Aims Flexible endoscopic treatment of symptomatic Zenker´s diverticulum (ZD) is an established treatment option. We report our experience with a scissor-shaped, rotating device with two insulated monopolar blades (SB knife) designed primarily for endoscopic submucosal dissection. Little data are reported about its use for Zenker diverticulum.

Methods From Febuary 2014 to April 2019, n = 20 patients were treated at ASST-Rhodense with the SB knife junior. The insulated blades allowed to avoid the overtube. The procedures were performed with a cap to better evaluate the diverticulum and the septum. All patients underwent an esophagram pre- and post-procedure, to assess esophageal transit and perforation. Symptoms (dysphagia, regurgitation, respiratory symptoms) were analyzed before and at the follow up using a validated scale. Procedure duration, rate of complications, symptom changes after the procedure and rate of relapsing patients during follow up were also recorded.

Results The procedure was carried out successfully in all patients (ZD mean size: 3 cm (1–6 cm)).
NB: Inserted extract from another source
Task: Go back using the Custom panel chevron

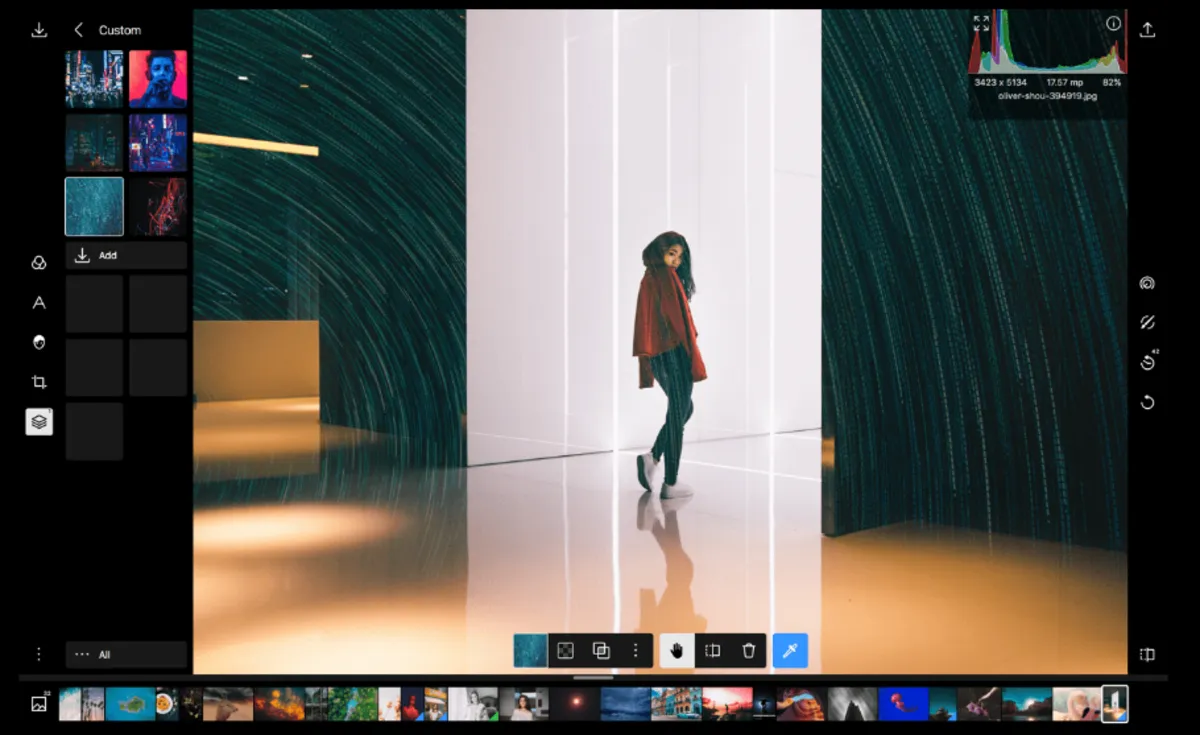Action: (x=78, y=30)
18/20 (90%) patients received one treatment session. The mean procedure time was 28 min (18–60 min). Two patients (10%) required a second treatment after a mean of 14 months (2–26) due to symptomatic recurrence; both patients were at the very beginning of our experience. Two minor intraprocedural bleedings were easily treated by the ‘coagrasper’ use of the device. No major bleeding or late-onset bleeding developed. One minor perforation occurred and was successfully treated with medical therapy.
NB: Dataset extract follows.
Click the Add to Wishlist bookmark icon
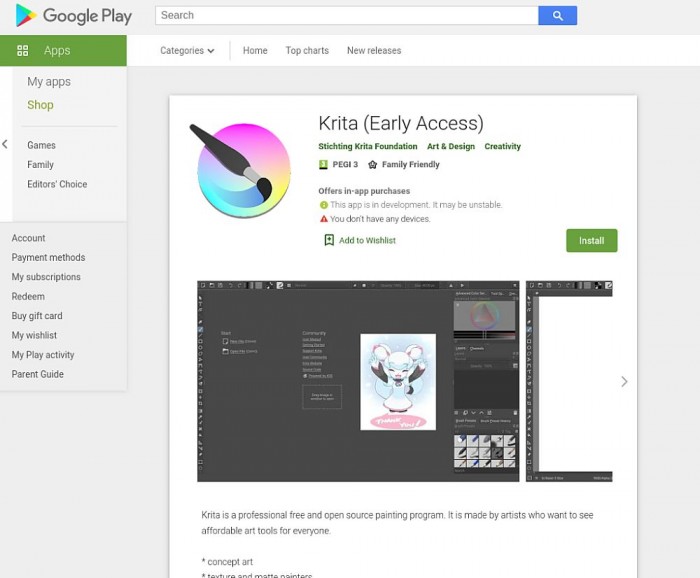700x578 pixels. click(329, 240)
During a mean follow-up of 27 months (1–60), a significant symptom improvement was achieved in all the scores (dysphagia; regurgitation; respiratory symptoms).

Conclusions Flexible endoscopic treatment of ZD with the SB knife is safe, effective, and has lasting effects on symptoms also at long term follow up, with a relatively low recurrence rate.